» **Materials provided**
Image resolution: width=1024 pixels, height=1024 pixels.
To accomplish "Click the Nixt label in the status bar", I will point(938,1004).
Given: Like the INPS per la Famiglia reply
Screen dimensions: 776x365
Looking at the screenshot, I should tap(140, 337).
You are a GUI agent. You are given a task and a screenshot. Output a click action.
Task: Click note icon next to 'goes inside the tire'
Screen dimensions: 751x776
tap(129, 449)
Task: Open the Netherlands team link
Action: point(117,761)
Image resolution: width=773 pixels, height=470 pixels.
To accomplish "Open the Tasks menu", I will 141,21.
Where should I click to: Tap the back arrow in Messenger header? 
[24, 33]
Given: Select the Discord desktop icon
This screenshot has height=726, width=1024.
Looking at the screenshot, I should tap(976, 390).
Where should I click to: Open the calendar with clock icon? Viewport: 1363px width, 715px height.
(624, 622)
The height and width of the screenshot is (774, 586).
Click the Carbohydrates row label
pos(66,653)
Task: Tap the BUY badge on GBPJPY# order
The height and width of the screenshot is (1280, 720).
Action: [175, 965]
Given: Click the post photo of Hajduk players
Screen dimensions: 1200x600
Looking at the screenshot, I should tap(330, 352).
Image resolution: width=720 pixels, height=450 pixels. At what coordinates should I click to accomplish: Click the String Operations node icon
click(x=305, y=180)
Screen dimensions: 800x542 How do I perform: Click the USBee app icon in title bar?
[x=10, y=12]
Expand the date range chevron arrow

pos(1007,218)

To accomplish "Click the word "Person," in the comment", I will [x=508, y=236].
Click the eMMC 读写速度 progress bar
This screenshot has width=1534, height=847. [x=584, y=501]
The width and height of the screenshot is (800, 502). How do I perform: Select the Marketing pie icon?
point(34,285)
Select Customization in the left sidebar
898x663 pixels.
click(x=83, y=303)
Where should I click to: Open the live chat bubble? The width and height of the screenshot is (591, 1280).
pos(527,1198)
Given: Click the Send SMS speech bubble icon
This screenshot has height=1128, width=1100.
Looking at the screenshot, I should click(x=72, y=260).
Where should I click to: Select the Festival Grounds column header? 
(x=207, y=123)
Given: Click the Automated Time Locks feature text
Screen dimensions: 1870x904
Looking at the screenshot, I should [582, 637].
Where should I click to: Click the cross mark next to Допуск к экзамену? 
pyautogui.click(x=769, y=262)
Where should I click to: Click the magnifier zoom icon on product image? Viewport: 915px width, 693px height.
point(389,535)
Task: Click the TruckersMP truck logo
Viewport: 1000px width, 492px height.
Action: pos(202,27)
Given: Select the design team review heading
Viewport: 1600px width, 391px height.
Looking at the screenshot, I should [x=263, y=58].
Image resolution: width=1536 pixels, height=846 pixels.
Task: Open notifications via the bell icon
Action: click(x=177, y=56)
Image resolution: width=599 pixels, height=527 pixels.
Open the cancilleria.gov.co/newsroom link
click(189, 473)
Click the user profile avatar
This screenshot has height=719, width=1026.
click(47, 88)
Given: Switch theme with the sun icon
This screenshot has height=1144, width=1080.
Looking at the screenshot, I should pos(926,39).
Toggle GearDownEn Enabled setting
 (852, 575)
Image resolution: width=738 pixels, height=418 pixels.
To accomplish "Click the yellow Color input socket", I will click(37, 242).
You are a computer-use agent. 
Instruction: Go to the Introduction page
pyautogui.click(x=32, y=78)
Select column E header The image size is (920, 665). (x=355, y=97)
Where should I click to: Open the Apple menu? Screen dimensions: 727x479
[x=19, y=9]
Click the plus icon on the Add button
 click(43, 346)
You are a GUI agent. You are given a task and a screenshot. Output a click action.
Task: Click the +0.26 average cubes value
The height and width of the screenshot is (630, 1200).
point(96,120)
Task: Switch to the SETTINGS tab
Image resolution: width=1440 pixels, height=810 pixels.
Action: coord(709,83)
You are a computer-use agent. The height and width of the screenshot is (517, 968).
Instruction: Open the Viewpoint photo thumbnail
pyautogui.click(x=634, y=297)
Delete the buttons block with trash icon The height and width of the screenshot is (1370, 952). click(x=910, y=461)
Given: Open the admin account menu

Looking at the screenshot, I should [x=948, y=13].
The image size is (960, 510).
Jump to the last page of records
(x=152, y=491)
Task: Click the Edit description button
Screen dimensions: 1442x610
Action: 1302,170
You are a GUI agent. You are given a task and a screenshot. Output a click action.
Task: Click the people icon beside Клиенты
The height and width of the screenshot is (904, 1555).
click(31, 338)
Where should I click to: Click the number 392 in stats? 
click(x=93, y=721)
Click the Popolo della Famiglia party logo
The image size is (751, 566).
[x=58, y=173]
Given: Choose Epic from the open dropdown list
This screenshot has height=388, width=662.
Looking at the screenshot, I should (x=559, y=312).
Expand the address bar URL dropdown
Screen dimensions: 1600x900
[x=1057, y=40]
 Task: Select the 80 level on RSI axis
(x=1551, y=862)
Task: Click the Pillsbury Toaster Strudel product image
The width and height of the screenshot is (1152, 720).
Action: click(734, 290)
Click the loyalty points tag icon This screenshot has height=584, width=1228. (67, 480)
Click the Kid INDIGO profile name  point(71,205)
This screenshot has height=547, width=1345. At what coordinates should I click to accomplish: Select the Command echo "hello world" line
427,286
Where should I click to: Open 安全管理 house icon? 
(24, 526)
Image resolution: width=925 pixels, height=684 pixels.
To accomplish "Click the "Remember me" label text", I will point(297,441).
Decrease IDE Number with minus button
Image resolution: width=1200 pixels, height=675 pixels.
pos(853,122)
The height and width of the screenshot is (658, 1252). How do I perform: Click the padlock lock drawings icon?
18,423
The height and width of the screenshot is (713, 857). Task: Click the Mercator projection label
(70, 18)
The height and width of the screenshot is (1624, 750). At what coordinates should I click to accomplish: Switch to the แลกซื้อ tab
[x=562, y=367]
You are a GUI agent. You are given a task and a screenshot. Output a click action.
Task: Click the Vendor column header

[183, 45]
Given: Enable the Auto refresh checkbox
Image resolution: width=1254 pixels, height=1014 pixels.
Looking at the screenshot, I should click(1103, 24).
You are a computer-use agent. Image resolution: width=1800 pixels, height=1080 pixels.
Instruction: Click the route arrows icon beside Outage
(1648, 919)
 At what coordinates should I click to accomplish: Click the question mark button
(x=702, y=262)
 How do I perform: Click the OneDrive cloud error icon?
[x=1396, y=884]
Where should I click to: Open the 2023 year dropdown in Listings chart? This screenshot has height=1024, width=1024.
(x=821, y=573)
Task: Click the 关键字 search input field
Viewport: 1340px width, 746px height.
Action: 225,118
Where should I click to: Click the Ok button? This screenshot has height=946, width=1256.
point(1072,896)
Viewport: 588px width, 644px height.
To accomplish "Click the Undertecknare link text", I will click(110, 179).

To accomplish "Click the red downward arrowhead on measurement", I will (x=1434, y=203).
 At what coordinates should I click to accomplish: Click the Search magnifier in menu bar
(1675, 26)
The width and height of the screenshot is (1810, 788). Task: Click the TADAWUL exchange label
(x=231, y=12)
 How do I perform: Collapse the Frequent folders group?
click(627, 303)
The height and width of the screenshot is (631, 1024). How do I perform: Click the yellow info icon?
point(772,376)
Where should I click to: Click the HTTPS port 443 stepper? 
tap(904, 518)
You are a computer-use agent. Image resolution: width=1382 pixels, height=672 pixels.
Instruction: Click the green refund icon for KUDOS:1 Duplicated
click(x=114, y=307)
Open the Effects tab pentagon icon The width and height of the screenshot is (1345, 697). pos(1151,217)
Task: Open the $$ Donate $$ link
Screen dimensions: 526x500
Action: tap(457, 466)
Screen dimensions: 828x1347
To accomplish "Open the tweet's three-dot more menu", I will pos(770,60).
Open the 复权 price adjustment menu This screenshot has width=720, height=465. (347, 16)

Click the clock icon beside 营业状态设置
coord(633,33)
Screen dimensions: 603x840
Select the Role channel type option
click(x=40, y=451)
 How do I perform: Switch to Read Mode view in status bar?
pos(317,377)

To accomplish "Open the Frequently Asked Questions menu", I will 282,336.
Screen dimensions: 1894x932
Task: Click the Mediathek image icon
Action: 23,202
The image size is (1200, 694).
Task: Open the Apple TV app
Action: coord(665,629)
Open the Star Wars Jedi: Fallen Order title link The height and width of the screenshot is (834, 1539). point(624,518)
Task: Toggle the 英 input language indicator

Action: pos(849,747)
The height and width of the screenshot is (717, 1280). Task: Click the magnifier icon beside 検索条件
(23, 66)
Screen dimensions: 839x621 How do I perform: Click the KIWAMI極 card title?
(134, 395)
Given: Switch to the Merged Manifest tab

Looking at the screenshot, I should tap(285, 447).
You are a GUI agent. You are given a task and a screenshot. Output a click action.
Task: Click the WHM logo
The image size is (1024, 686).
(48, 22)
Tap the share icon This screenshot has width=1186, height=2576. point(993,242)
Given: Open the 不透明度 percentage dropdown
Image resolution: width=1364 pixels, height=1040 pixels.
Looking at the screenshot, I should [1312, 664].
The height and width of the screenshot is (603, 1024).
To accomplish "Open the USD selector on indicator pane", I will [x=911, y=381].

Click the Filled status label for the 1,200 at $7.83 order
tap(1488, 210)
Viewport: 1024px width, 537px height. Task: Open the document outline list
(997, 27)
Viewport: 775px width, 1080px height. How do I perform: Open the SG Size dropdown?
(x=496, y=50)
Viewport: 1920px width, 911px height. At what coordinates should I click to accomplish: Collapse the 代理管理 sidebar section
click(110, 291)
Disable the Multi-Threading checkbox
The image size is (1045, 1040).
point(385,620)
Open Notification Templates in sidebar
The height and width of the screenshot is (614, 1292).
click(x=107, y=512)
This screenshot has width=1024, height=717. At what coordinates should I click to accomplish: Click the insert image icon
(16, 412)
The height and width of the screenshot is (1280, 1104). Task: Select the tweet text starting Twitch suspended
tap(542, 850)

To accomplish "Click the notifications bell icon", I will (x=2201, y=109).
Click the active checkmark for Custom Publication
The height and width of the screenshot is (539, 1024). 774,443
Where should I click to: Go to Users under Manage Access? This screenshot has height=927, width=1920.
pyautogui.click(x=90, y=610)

» **Prompt**
Show, from the entries above, every line that includes the string "Famiglia".

» **Solution to this exercise**
Given: Like the INPS per la Famiglia reply
Click the Popolo della Famiglia party logo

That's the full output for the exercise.